Lo splendore del nulla

ALAIN RESNAIS, 3/6/1922 - 1/3/2014

Coincidenza, proprio la settimana scorsa ho mostrato a mia figlia Smoking, No Smoking e Parole, parole, parole… (intraducibile il titolo francese On connaît la chanson, anche se si sarebbe potuto azzardare un "Questa poi la conosco pur troppo").
Ritrovo un articolo che scrissi anni fa per un giornale. Uscì lievemente accorciato. Una retrospettiva e la pubblicazione di una sceneggiatura per un film incompiuto servivano da esili pretesti.
Altra coincidenza, fu in qualche modo questo articolo che mi convinse ad aprire il blog.

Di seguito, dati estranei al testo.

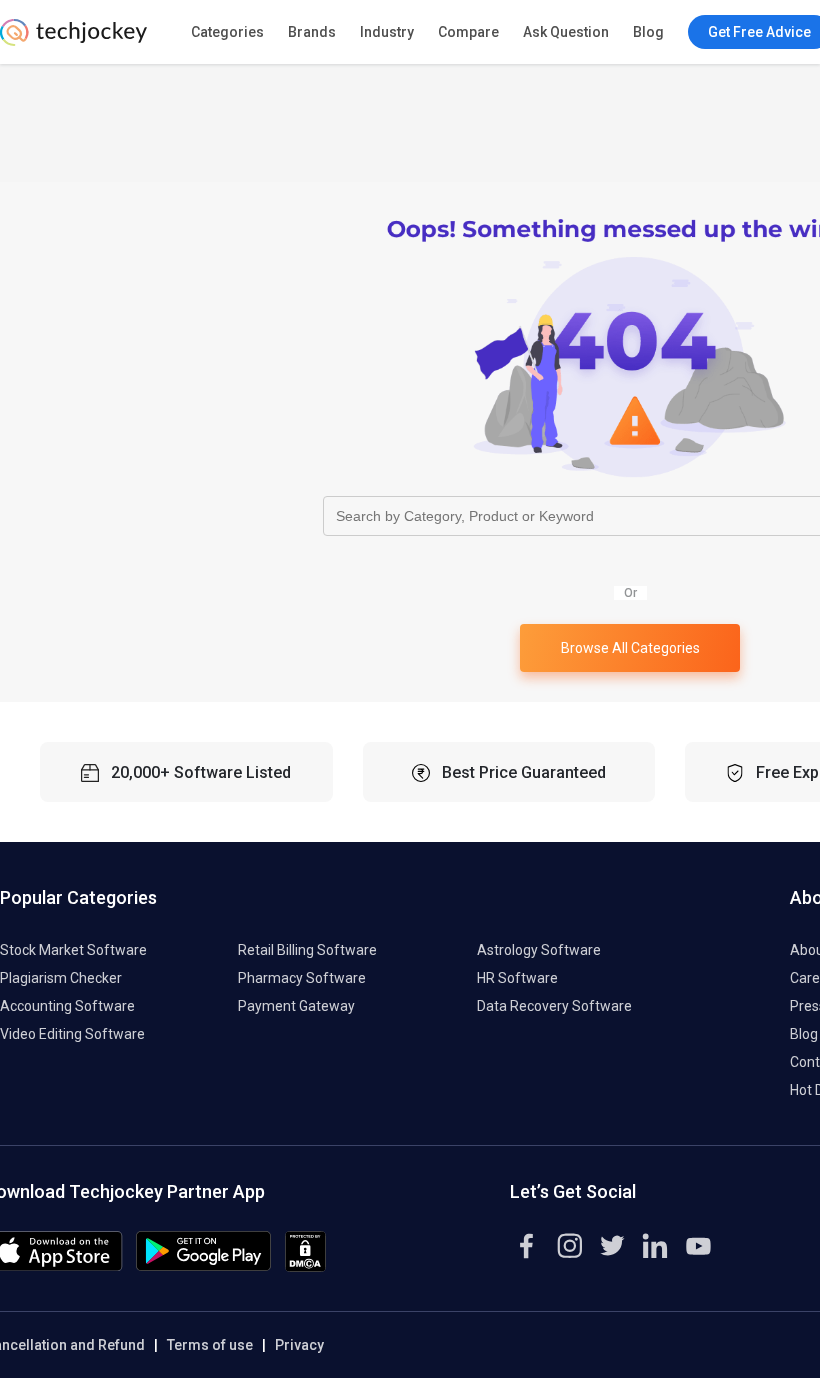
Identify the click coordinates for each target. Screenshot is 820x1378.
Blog (648, 32)
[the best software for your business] (73, 40)
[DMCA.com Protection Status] (305, 1267)
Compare (468, 32)
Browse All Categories (630, 648)
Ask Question (566, 32)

Hiroshima mon amour inizia con due corpi allacciati: un viluppo inestricabile di braccia nude, poi coperte di sabbia, poi carbonizzate dalle radiazioni. Lui, giapponese: “Non hai visto niente, a Hiroshima. Niente”. Lei, francese: “Ho visto tutto. Tutto”. Era il 1959, anno cruciale della storia del cinema, ammesso che il cinema abbia una storia. “Tutto” e “niente” sono pronomi di Marguerite Duras; ad Alain Resnais spetta l’onere del verbo “vedere”, ammesso che qualcosa si possa ancora guardare, tra queste immagini d’amore e d’orrore: “Guardare bene è una cosa che si impara” dirà ancora Lei. Resnais ha trentasette anni, e Hiroshima è il suo primo lungometraggio. Ma era dal 1947 che realizzava cortometraggi, e il più celebre di essi, Notte e nebbia (1955), già fissava la cinepresa sul luogo inguardabile per essenza, ossia Auschwitz.

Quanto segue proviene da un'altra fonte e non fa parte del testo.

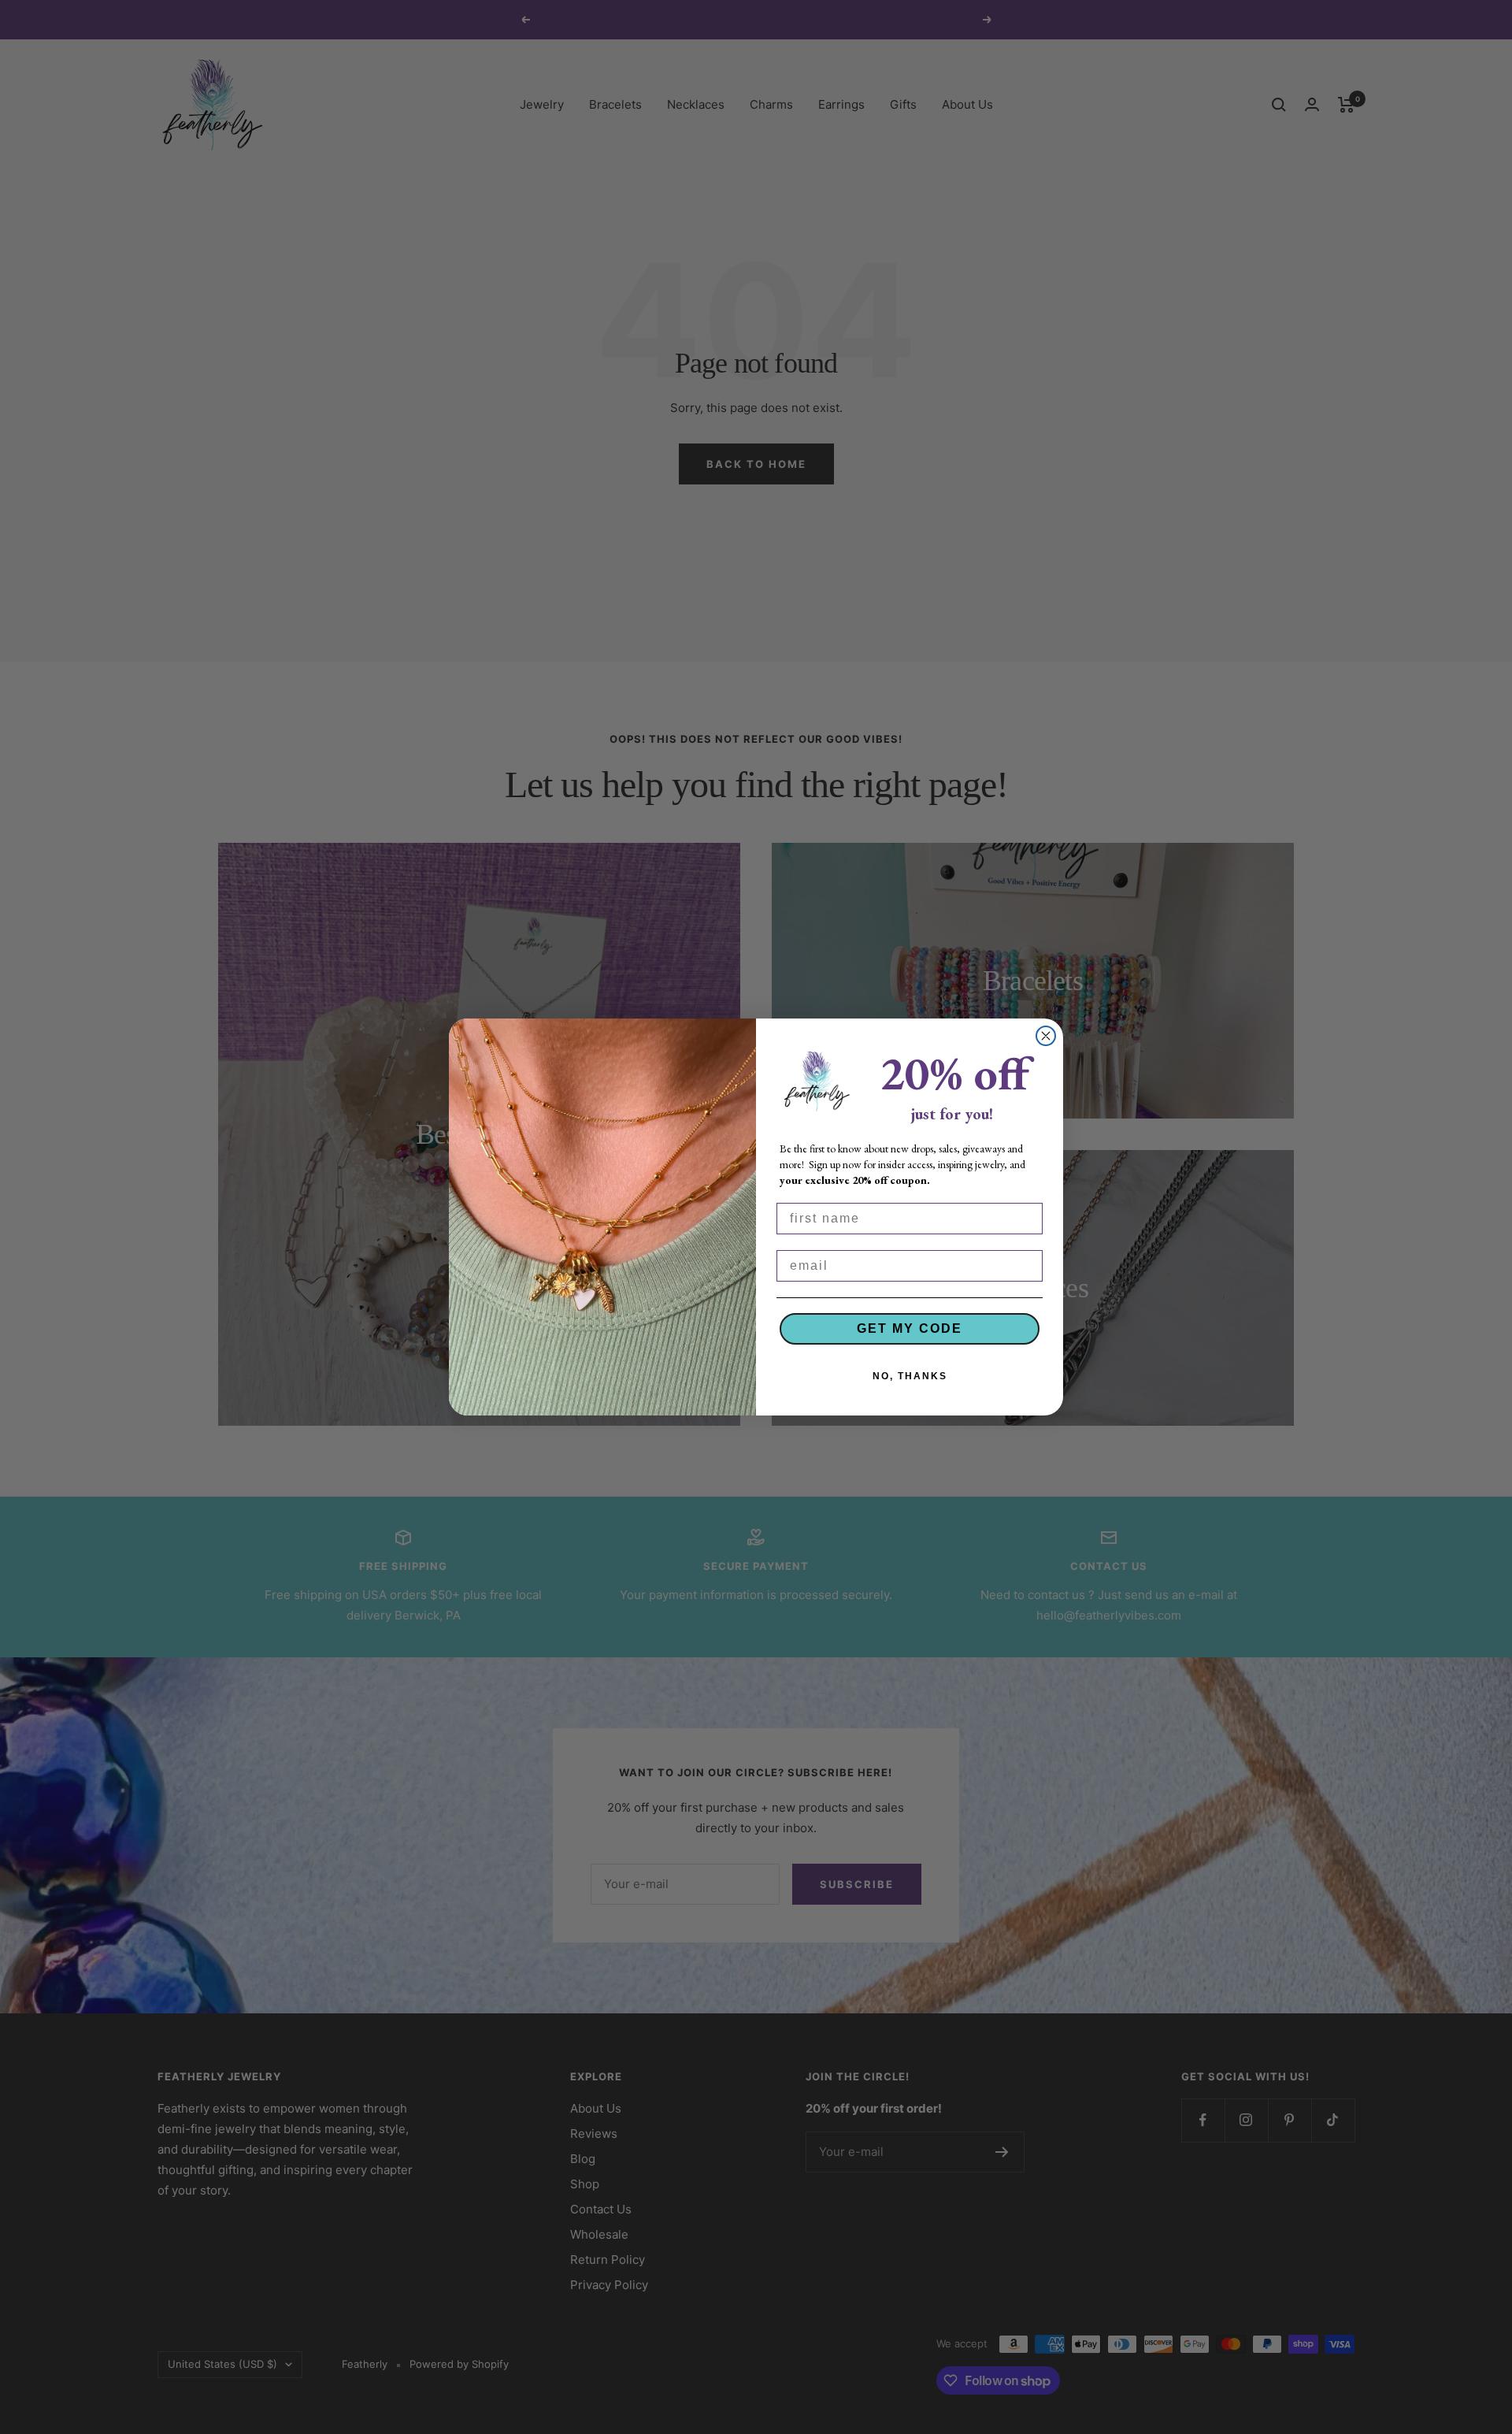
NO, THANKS (910, 1376)
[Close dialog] (1045, 1035)
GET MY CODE (909, 1328)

Dal 16 gennaio al 3 marzo il Centro Pompidou ospita la prima retrospettiva integrale della sua opera a cura di François Thomas, mentre le edizioni Capricci pubblicano finalmente la sceneggiatura di Frédéric de Towarnicki Les Aventures de Harry Dickson: un progetto che Resnais tentò invano di realizzare nel corso degli anni Sessanta e che secondo Henri Langlois “avrebbe potuto cambiare il destino del cinema francese”.
Dopo gli omaggi a Scorsese, a Godard, a Erice e Kiarostami, la retrospettiva si inscrive in una sempre più vivace politica cinematografica del centro culturale parigino. Come e cosa ha imparato a guardare Resnais, in sedici film (quasi tutti restaurati) e una ventina di rarissimi e preziosi corti e documentari, tra cui le Visites d’atelier (1947) dei pittori Hans Hartung e Óscar Domínguez, il Van Gogh (1948) raccontato esclusivamente attraverso i quadri (in bianco e nero!), un Gershwin (1992) o l’esilarante Chant du styrène (1958) sul plastificio Péchiney, con testo di Raymond Queneau tradotto da Calvino: “Dimmi, petrolio, è vero che provieni dai pesci? / È da buie foreste, carbone, che tu esci? / È il plancton la matrice dei nostri idrocarburi? / Questioni controverse... Natali arcani e oscuri... / Comunque è sempre in fumo che la storia finisce”.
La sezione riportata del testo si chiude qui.